§ DATA EXTRACTS:
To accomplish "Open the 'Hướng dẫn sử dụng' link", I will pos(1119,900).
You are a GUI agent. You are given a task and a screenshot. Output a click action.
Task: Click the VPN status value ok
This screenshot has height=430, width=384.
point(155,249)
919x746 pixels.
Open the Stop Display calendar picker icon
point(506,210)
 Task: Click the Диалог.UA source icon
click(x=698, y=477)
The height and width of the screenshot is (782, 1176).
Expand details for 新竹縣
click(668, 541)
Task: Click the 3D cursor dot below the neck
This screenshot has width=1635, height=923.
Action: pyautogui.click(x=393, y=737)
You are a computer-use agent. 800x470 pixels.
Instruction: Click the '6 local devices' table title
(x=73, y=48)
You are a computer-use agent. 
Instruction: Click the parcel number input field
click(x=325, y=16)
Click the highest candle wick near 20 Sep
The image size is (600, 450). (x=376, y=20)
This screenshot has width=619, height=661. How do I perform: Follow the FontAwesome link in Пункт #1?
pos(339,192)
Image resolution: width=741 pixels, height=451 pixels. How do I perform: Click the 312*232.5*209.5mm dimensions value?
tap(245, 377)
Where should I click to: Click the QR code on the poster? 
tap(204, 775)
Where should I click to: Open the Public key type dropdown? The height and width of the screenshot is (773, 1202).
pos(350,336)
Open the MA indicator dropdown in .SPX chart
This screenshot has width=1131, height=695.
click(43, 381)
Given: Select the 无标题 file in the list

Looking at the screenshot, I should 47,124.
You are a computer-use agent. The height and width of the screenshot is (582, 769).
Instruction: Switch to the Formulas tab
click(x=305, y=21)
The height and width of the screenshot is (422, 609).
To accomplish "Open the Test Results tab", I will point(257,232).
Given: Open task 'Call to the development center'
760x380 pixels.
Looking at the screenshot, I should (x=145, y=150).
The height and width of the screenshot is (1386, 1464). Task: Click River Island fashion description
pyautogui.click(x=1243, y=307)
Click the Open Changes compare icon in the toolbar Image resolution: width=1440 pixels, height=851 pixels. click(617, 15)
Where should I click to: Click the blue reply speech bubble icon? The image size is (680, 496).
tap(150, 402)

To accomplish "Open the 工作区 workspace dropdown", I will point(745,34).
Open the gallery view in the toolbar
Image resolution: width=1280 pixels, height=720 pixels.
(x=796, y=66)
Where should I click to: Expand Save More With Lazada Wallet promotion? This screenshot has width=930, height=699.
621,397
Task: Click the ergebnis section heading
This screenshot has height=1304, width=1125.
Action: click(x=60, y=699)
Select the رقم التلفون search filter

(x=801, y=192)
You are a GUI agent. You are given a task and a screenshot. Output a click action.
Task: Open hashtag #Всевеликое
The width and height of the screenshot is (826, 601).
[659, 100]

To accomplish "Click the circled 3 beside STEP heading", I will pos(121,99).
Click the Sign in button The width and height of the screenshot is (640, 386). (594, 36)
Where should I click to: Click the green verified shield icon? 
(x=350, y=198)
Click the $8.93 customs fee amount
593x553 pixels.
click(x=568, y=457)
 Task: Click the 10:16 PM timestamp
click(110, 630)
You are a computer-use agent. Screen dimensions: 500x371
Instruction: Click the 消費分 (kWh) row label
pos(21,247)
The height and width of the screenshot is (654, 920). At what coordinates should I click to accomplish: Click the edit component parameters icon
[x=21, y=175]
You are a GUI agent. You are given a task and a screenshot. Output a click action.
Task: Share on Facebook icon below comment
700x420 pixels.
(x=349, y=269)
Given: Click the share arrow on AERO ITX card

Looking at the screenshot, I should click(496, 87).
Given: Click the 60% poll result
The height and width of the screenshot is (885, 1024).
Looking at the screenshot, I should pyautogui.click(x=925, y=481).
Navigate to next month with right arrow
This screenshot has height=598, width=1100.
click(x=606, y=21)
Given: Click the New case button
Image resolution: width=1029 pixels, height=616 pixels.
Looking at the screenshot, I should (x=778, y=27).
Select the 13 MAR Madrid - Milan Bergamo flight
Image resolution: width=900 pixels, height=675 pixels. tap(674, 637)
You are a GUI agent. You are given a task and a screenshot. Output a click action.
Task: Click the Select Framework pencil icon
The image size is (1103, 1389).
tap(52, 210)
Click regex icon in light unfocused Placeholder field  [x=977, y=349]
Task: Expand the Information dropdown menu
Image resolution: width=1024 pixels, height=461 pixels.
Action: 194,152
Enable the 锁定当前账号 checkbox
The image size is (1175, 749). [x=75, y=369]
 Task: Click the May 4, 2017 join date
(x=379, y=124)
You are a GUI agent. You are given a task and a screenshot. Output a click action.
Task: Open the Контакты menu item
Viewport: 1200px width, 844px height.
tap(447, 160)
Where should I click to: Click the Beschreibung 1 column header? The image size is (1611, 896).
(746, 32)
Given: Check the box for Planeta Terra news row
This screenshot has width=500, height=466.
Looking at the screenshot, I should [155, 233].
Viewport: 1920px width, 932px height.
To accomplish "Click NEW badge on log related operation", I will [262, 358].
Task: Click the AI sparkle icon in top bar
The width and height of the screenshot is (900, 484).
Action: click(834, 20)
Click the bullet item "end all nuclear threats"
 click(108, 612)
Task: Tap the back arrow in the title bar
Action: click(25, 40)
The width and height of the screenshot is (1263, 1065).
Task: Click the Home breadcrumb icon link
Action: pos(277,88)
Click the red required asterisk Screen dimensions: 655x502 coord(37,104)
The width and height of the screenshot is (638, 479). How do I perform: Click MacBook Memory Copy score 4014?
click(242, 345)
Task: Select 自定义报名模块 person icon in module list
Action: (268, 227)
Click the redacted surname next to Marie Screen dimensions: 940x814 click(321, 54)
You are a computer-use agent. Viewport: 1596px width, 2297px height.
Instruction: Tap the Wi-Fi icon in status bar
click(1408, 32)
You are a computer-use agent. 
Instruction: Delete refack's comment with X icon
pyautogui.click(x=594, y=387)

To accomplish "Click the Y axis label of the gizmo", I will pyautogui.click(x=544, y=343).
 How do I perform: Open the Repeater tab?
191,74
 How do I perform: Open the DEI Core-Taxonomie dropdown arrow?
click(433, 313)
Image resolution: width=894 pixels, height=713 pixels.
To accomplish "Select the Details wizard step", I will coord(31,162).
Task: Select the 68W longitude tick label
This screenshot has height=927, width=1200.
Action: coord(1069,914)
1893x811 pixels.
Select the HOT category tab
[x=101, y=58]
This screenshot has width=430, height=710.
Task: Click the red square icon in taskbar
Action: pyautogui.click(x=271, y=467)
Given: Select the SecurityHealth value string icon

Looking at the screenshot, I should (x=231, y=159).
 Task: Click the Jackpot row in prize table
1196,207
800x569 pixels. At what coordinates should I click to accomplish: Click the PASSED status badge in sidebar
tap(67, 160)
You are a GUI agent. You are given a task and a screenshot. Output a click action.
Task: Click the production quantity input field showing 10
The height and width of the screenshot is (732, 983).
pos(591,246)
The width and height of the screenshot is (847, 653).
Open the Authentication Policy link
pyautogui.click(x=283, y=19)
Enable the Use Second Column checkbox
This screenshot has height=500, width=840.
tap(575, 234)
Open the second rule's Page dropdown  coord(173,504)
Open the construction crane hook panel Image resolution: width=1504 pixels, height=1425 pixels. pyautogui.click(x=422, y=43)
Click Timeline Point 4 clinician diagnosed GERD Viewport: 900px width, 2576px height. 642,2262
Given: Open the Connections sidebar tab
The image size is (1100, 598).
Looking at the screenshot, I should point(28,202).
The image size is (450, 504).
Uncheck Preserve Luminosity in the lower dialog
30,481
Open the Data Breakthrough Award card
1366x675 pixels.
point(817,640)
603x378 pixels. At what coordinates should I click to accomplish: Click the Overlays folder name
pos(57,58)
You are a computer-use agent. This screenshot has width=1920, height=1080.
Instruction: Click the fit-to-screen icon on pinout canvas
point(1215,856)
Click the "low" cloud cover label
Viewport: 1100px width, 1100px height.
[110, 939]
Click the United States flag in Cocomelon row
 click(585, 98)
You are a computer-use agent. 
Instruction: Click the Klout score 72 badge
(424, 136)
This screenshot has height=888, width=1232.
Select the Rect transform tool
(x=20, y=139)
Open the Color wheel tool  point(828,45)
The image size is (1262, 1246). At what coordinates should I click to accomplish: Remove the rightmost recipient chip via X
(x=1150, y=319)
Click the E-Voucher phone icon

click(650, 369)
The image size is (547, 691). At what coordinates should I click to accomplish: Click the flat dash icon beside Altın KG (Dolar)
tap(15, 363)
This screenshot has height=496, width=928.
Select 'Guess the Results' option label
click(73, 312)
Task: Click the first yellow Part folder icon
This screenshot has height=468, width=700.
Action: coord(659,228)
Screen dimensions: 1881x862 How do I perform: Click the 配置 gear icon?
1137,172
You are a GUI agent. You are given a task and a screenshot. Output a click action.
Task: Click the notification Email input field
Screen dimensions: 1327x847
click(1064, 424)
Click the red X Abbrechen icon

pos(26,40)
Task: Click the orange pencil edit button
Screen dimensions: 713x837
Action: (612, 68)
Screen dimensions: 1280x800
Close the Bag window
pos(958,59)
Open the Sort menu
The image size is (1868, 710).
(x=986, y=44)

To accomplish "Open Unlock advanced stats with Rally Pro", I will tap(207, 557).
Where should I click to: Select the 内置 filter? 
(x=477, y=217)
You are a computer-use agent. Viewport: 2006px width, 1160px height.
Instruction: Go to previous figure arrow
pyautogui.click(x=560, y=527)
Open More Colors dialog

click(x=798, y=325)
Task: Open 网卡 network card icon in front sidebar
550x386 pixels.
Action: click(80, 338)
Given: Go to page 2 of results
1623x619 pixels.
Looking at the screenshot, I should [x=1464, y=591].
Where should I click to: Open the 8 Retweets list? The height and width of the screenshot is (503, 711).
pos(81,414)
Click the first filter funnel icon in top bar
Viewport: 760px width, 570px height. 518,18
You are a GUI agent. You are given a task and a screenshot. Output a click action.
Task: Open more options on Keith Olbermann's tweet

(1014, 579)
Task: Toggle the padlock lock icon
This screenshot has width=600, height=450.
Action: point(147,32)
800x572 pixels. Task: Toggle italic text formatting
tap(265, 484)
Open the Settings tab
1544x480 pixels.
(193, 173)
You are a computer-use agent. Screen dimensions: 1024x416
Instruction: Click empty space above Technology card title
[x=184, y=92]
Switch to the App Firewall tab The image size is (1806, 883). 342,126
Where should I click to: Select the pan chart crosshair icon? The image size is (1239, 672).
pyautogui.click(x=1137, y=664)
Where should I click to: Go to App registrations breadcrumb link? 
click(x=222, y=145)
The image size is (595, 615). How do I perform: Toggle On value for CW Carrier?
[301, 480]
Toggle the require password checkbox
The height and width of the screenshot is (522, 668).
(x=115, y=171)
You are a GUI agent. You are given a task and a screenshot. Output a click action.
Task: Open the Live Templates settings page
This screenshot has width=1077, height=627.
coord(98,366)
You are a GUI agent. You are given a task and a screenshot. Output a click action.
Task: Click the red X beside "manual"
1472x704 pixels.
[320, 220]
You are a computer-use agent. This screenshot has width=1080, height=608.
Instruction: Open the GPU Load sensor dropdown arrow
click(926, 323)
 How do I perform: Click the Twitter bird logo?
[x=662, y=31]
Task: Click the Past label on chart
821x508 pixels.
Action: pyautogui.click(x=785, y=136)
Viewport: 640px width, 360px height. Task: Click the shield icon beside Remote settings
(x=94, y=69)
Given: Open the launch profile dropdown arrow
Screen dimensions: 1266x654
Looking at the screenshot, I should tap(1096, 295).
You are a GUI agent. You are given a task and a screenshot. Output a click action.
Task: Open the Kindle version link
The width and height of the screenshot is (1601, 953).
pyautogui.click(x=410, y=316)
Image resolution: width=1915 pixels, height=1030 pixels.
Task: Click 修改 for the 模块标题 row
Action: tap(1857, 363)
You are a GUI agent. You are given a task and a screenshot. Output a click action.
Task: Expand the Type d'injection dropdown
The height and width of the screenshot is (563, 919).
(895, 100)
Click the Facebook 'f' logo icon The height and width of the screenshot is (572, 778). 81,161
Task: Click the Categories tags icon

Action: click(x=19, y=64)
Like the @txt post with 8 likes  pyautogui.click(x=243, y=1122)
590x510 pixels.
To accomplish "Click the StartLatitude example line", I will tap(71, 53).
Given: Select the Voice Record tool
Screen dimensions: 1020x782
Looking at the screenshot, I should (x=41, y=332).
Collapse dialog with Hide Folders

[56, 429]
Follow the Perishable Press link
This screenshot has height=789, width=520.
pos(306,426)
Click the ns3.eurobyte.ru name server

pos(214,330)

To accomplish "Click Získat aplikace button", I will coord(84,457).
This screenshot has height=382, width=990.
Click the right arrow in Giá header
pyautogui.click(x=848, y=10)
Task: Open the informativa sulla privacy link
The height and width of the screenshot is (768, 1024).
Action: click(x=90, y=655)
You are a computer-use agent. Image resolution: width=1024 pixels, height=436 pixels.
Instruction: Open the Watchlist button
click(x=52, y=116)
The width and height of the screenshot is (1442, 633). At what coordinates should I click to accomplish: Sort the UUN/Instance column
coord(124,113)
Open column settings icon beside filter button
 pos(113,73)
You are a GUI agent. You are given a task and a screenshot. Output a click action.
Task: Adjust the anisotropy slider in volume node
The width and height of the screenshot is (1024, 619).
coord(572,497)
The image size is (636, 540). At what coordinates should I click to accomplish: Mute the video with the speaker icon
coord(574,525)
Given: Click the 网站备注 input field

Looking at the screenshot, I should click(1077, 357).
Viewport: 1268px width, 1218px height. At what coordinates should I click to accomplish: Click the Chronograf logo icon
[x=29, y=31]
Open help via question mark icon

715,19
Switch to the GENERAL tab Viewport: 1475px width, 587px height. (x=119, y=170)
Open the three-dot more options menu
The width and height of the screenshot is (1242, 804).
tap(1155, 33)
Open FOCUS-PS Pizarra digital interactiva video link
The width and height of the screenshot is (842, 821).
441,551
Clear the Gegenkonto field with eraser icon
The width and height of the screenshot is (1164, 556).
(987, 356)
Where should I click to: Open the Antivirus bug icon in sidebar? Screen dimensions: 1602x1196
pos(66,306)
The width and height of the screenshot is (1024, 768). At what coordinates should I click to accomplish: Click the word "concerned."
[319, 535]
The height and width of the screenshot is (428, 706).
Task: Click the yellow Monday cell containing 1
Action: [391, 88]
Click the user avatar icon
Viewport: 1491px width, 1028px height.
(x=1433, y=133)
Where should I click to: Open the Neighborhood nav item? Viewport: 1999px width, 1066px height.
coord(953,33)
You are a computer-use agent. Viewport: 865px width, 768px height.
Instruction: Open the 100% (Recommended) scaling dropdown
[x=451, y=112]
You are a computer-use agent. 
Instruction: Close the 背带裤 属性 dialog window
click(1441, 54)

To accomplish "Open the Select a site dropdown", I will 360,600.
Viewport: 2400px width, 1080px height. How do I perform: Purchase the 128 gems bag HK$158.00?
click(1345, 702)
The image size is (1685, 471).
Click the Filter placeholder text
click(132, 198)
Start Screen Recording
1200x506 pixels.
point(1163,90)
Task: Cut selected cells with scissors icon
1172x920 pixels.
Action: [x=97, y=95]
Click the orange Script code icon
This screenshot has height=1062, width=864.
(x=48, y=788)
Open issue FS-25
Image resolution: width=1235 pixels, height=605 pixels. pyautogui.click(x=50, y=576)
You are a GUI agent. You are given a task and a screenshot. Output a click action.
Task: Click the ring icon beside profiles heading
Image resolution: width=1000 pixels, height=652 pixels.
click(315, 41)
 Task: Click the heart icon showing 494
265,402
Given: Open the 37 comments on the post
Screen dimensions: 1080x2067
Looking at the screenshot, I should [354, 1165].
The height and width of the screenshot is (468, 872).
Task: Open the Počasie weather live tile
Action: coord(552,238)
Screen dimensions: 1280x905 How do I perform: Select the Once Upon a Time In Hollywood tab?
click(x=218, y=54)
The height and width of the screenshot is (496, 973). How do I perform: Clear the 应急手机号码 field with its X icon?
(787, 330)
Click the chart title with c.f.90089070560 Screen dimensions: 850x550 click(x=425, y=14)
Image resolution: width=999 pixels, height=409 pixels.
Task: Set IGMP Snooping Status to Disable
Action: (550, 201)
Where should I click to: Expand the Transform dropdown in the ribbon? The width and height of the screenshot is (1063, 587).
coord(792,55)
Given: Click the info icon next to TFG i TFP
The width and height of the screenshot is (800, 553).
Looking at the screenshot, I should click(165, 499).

§ TASK DESCRIPTION: Your answer should consist of the lines from the line with "Screen dimensions: 1881x862" to the line with "Screen dimensions: 1280x800" above, repeated exactly, both ends included.

§ RESULT:
Screen dimensions: 1881x862 How do I perform: Click the 配置 gear icon?
1137,172
You are a GUI agent. You are given a task and a screenshot. Output a click action.
Task: Click the notification Email input field
Screen dimensions: 1327x847
click(1064, 424)
Click the red X Abbrechen icon

pos(26,40)
Task: Click the orange pencil edit button
Screen dimensions: 713x837
Action: (612, 68)
Screen dimensions: 1280x800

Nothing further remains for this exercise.